Trois principes pour mener une transformation responsable
Sans doute les dirigeants signataires ne sont-ils pas parfaits. Sans doute ne relèveront-ils pas à eux seuls les grands défis du monde contemporain. Mais en attendant, ils agissent, et le pragmatisme dont ils font preuve devrait nous inspirer. Nous faisons en effet face à une crise écologique, des tensions sociales extrêmement vives, une révolution digitale bouleversant les métiers traditionnels. Dans un tel contexte, croître en responsabilité ne signifie pas tout traiter en même temps et au même niveau. Le dirigeant doit au contraire faire des choix, prendre des engagements clairs et mesurables, compatibles avec la personnalité de l’entreprise.
Le deuxième principe est celui de la cohérence. S’il est nécessaire de doter l’entreprise d’une raison d’être conciliable avec le bien commun, il faut surtout lui donner corps, incarner cette raison d’être dans la stratégie et le modèle économique. Principe d’autant plus nécessaire que, pour le meilleur et parfois pour le pire, salariés et consommateurs veillent de plus en plus scrupuleusement sur ces sujets. Or cela ouvre des chantiers aussi cruciaux que sensibles pour les dirigeants : l’adhésion des actionnaires au projet de l’entreprise, la création d’une chaîne d’approvisionnement et de distribution efficiente et circulaire, le partage plus équitable du pouvoir et de la valeur entre les parties prenantes, la participation des salariés à la gouvernance de l’entreprise, ainsi que le préconisait le rapport Notat-Senard qui a préludé à la loi Pacte adoptée par le Parlement en juin dernier.
Troisième principe, la vitalité. Arrimer l’entreprise à des objectifs intenables et figés risque de moraliser l’activité et de tuer dans l’œuf les initiatives personnelles. Pour le dirigeant, il s’agit de faire tenir deux pôles a priori contraires : assurer que ses collaborateurs partagent la même mission d’intérêt général, et veiller à ce que cette mission ne transforme pas l'activité en militantisme manichéen, mais favorise au contraire le débat, le questionnement et la liberté d’entreprendre.

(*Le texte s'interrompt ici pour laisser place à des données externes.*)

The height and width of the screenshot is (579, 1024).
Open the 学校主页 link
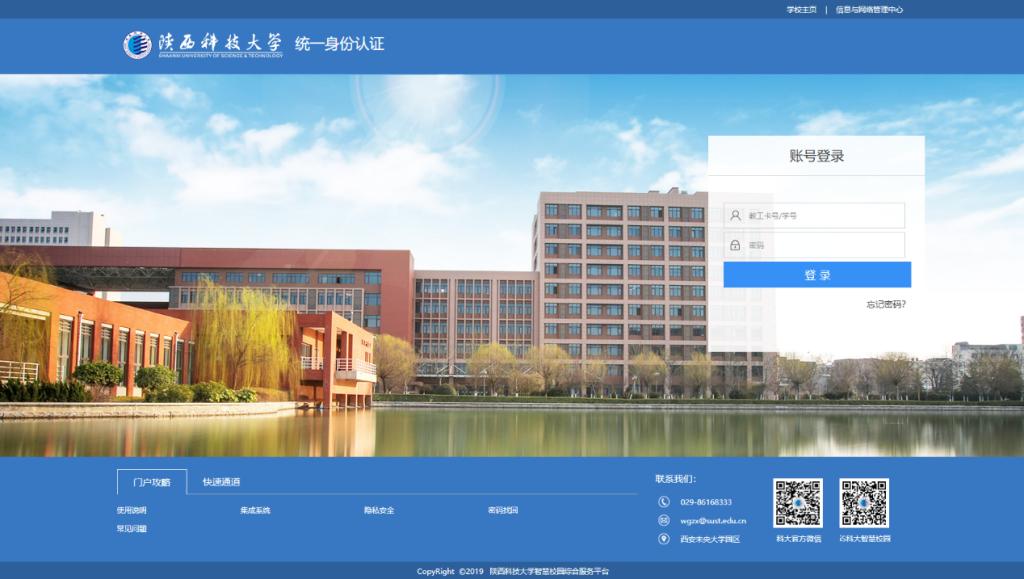(x=801, y=9)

Pragmatisme, cohérence, vitalité. Ces trois mots doivent être les balises de la longue transformation qui s’annonce. Car au fond il ne s’agit pas tant de répondre ponctuellement à une crise écologique que de refonder notre système économique et social dans son ensemble, à l’échelle des entreprises comme à celle des nations. Un défi inédit dont la complexité n’enlève rien à l’urgence d’agir.
[1] Dont Danone, L’Oréal, BNP Paribas, Axa, Unilever, Engie et Kering.